Es war eine glückliche Atmosphäre. Gespeist wurde auf Biertischen oder Decken. Unsere Rücken suchten sich den geeigneten Platz. Unter Nussbäumen ruhten wir uns aus. Die Stimmung war wie früher nach der Messe.

Frohnleichnamstag

Ganz Neu-Arad ist auf den Beinen. Eine Woche vorher sammeln wir Kinder in großen Körben, Blumenblätter. In den Gassen werden die vier wunderschönen Altäre aufgebaut.

Die Kommunionkleider werden aus dem Schrank geholt. Mit weißen Kleidern und blauen Schleifen wurden wir Marienmädchen. Gemeinsam ziehen wir durch die Straßen.

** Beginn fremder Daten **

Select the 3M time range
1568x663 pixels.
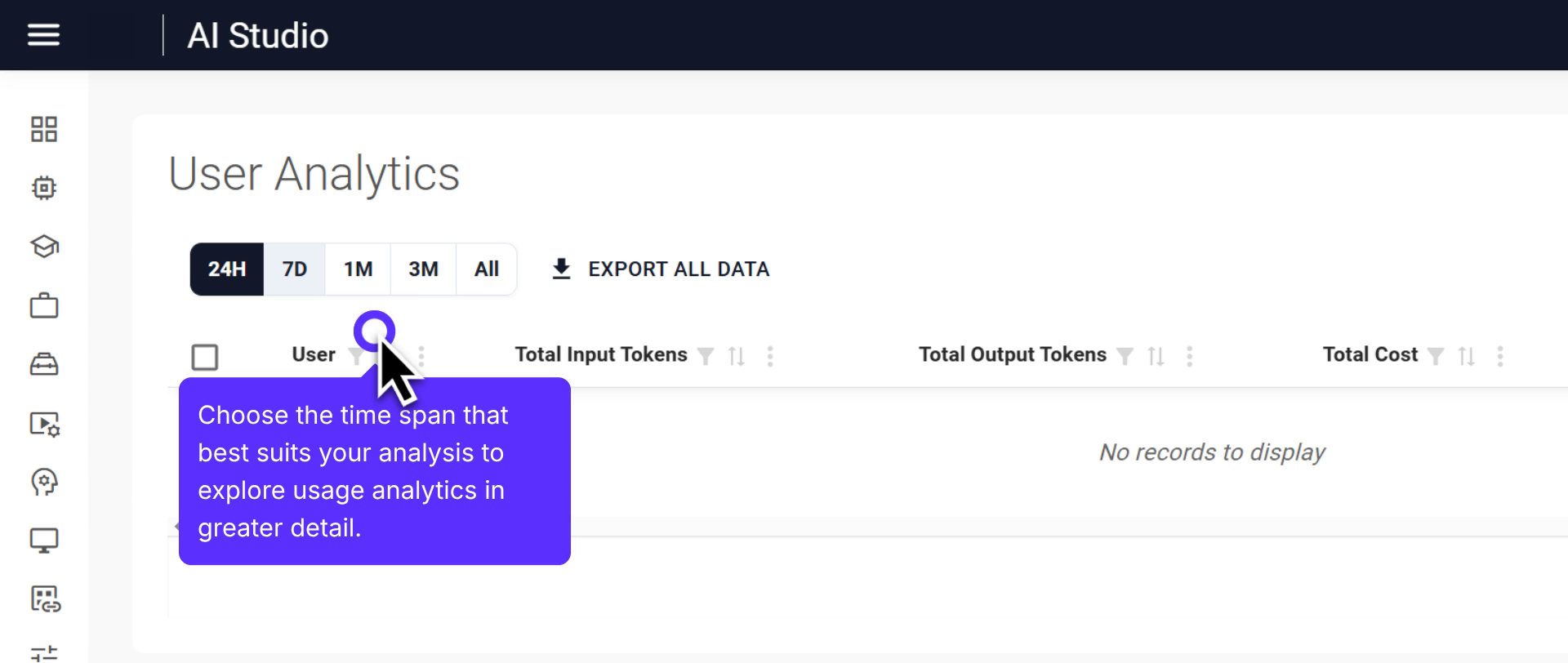[423, 269]
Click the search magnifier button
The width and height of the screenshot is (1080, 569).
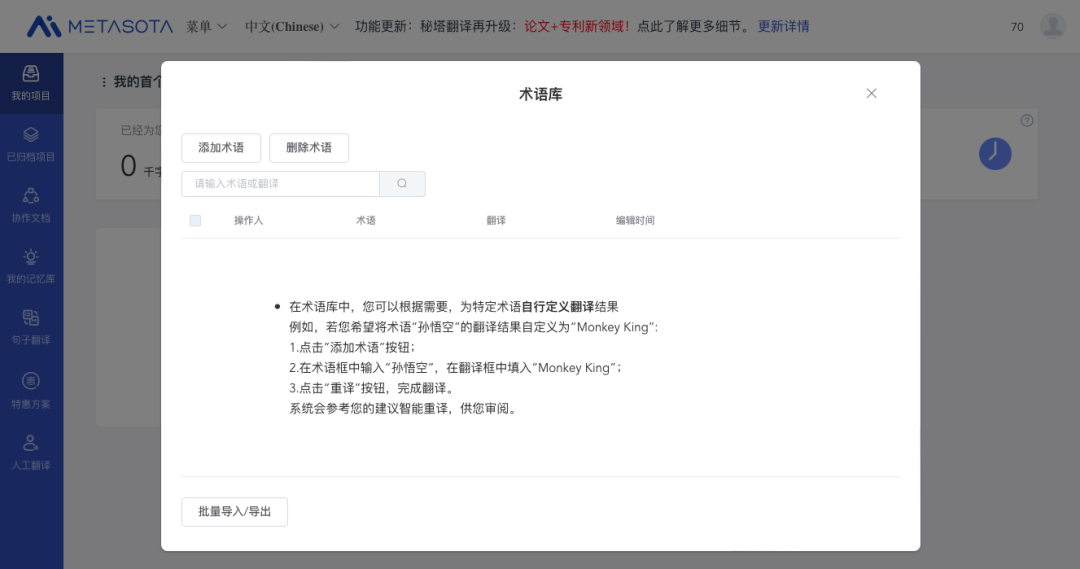click(x=402, y=184)
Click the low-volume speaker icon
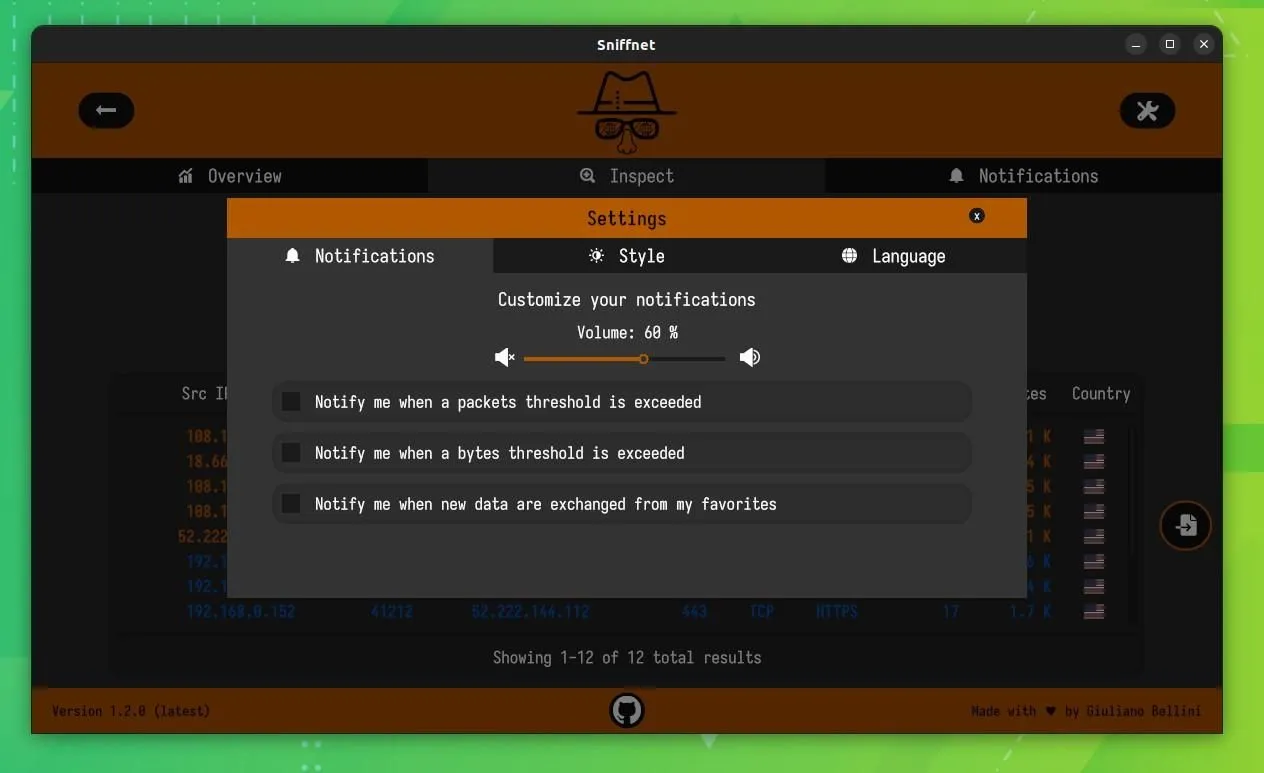Screen dimensions: 1264x773 tap(504, 357)
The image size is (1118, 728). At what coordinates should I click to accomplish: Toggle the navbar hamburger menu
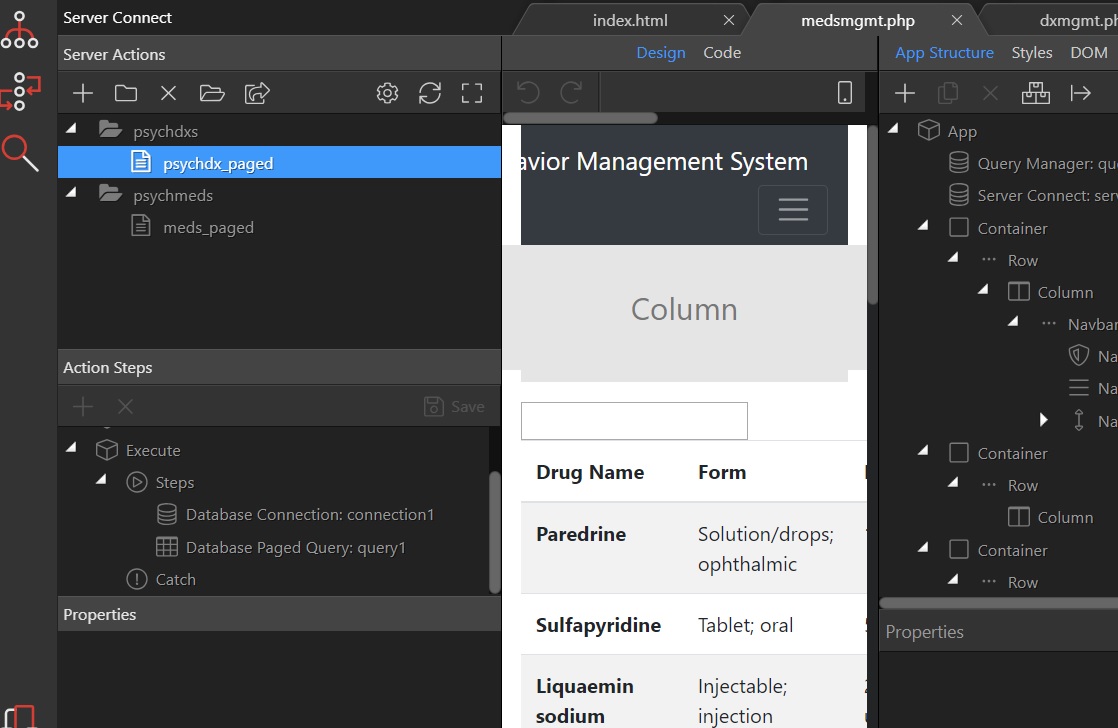pos(793,210)
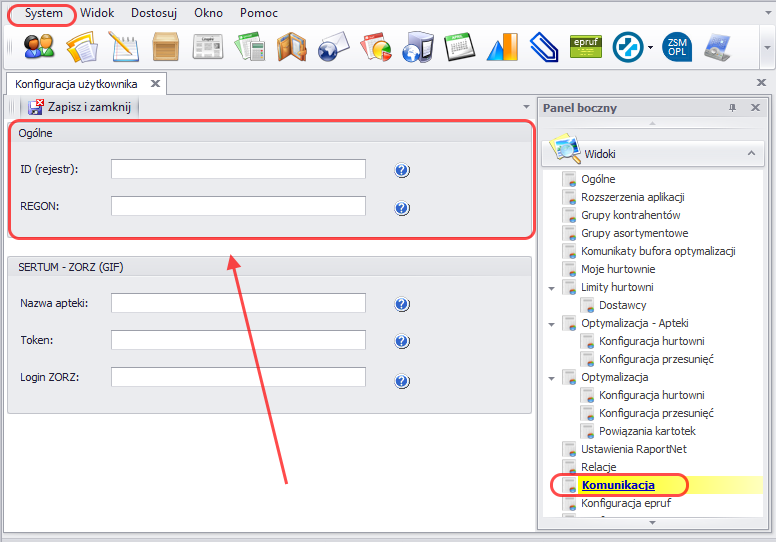776x542 pixels.
Task: Open the Dostosuj menu
Action: point(153,13)
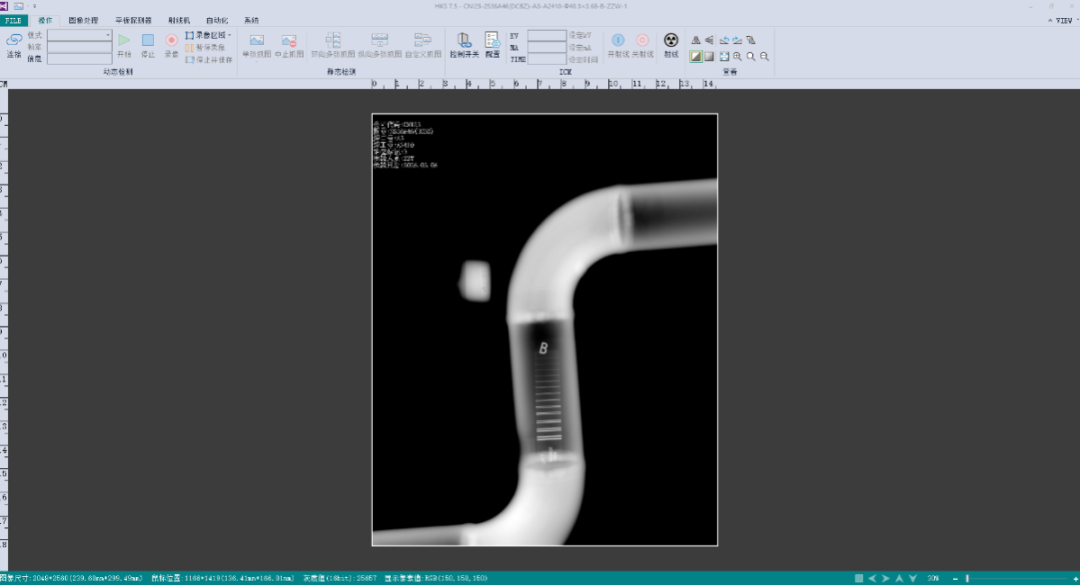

Die Marienmädchen streuen Blütenblätter. Das Allerheiligste vom Pfarrer unter einem Baldachin getragen, erreicht einen der Straßenaltäre. Es wird gesungen und gebetet. Nein, das war nicht heute am 23.06.2011 so. Heute hält der Pfarrer in der Neu-Arader  Kirche, den Gottesdienst in zwei Sprachen. Deutsch, für vielleicht zehn Gläubige und ungarisch, kann sein für drei oder vier. Heute sind noch wir dabei, wir die mit bangen Blicken das Geschehen verfolgen. Die Prozession verläuft im Laufschritt von einem zum anderen Seitenaltar in der Kirche. Das innbrüstige Singen und Beten gehört der Vergangenheit an.“ Unsere“ Kirche bleibt unsere in Erinnerung.

Die Sonne mit aufgeblähter Brust wälzt sich über Wiesen und Felder. Mit ihrer glühenden Zunge verbrennt sie das Gras. Das Grün hat seine Kraft verloren, sein Lebenswille ist erdrückt. Es ist 39 Grad im Schatten. Die Fahrt durch deutsche Dörfer führt uns durch Saderlach, Lenauheim, Gottlob und viele andere. Wir besuchen das „Schwabenhaus“.

Der Schwabe versteckt sich nur im Wort. Von einem richtigen Schwabenhaus blieben nur die Mauern stehen. Wunderschön erstahlt mitten in der banater Heide ein schönes Uhrenmuseum im früheren Pferdestall, ein Restaurant in der Scheune und eine Pension im Wohnhaus. Das Nikolaus Lenau Museum war interessant und lehrreich.

Wir haben diese Reise nicht gemacht um zu vergleichen, wie es war und wie es heute ist, aber unser Geist spielt verrückt. Jemand flüstert uns ständig ins Ohr „wie schaut es denn hier aus?“ Viele Häuser und Kirchen verweist, andere herausgeputzt, als würden sie uns zurufen „Wir schaffen es zu überleben, auch ohne euch“.

Wir haben überall königlich gespeist und wurden kaiserlich bewirtet.

In Temeswar wurde für uns eine Torte gebacken, mit der Aufschrift „ Herzlich willkommen daheim.“ Alle Köstlichkeiten wurden vor uns ausgebreitet. Sarmale, micci, ciorba de perisoare, mamaliga, ließen uns das Wasser im Mund zusammenlaufen. Tuca machte uns lustig und die leckeren Süßigkeiten,angefangen von dobos, savarina, bucuresti bis cremes und profiterol machten uns glücklich und  zufrieden.

Der letzte Abend war gekommen. Mit leisen schritten näherte sich das Abschiednehmen. Vorher wurde noch richtig gefeiert. Der Herr der seine Jugend in unserer Gasse verbracht hatte, suchte bei mir und meinen Cousinen während der ganzen Zeit eine Ähnlichkeit mit den Hessermaderln. Nach der Feier kam er zu mir und sagte:“ ich hab`s das Temperament ist das gleiche.“

Nach dem guten Essen und Trinken, Tanzen und Singen, fragten wir Toni „wann fährst du wieder?“

Katharina Frisch geb.Fisch

Ein Gedanke zu „Auf in die Alte Heimat“

  1. Herzlichen Dank Frau Frisch für Ihren tollen Reisebericht, den ich, dank Ihrer herzerwärmender Erzählkunst, wenn auch nur gedanklich, voll miterleben durfte. Da steckt mehr dahinter, Frau Frisch, wir würden uns alle freuen, bald wieder was von Ihnen zu hören!